Я была потрясена этим чувством долга у человека, которого постигло огромное горе. Он ушел, и мы долго смотрели ему вслед. Мне уже не хотелось идти в театр... Я думала о силе воли этого человека. Подумать только, суметь при таких обстоятельствах найти в себе силы выполнить пустяковое, в сущности, обещание, несмотря на то что вдруг навалилась такая страшная беда, такое непоправимое горе — смерть матери!
— Какая необычайная сила воли! — заключила она и отвела взгляд от окна.
— А ведь он сам, этот юноша, не нашел ничего необычайного в своем поступке, — заговорил молчавший до сих пор и сидевший в углу пассажир из соседнего купе. — Он просто не мог поступить иначе. И эту силу воли дал ему аламыс, нравственный кодекс абхазского народа. Я — русский, но более тридцати лет живу среди абхазов в горном селе Лата. Я полюбил абхазский народ за благородство его души, за его аламыс.
— Ну, а потом вы не встречали его? — спросил я.
— Через несколько дней мы уехали из Сухуми, и больше я его не видела. Но этого юношу, его поступок не забуду никогда!
Женщина замолчала. Мне показалось, что у нее увлажнились глаза... Мы молчали. Поезд подходил к станции, зеленые и красные огоньки замелькали в окне.
Какие бывают зятья.
Перевод автора
Эту историю мне пришлось слышать из уст народного сказителя Тейба Шармата.

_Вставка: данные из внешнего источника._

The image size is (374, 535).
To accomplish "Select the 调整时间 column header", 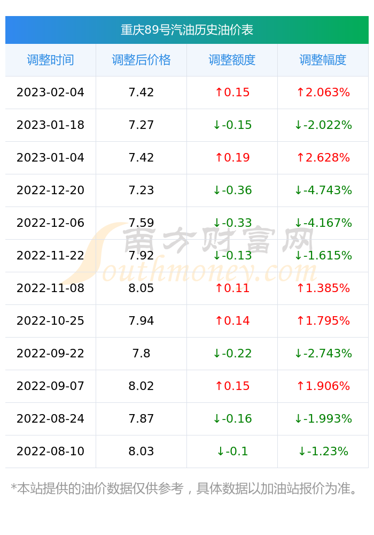I will point(50,60).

Было это в первые годы Советской власти. В горном селе Окуми всеми уважаемый старец мегрелец Бурдгу Кардава выдал свою единственную дочь замуж за абхаза — молодого Джгуаната из села Джирхва. Очень по сердцу пришелся зять своему тестю. Бурдгу так полюбил зятя, что уговорил его остаться жить при нем со своей молодой женой и всюду ходил и ездил с ним вместе. Джгуанат относился к тестю с положенным почтением и охотно сопровождал его.
Однажды в Гали состоялся крестьянский сход, на котором решались важные и спорные вопросы. И, конечно, прибыл Бурдгу в сопровождении зятя.
Когда спор сильно разгорелся, все ждали, что скажет всегда так умно рассуждавший старый Бурдгу Кардава,
В те времена дороги были плохие — как в горах, так и в долинах. Люди передвигались главным образом пешком. Поэтому почти все, а особенно старики, ходили держа в руке алабашу — посох с острым железным наконечником. С такой алабашей никогда не расставался и Бурдгу.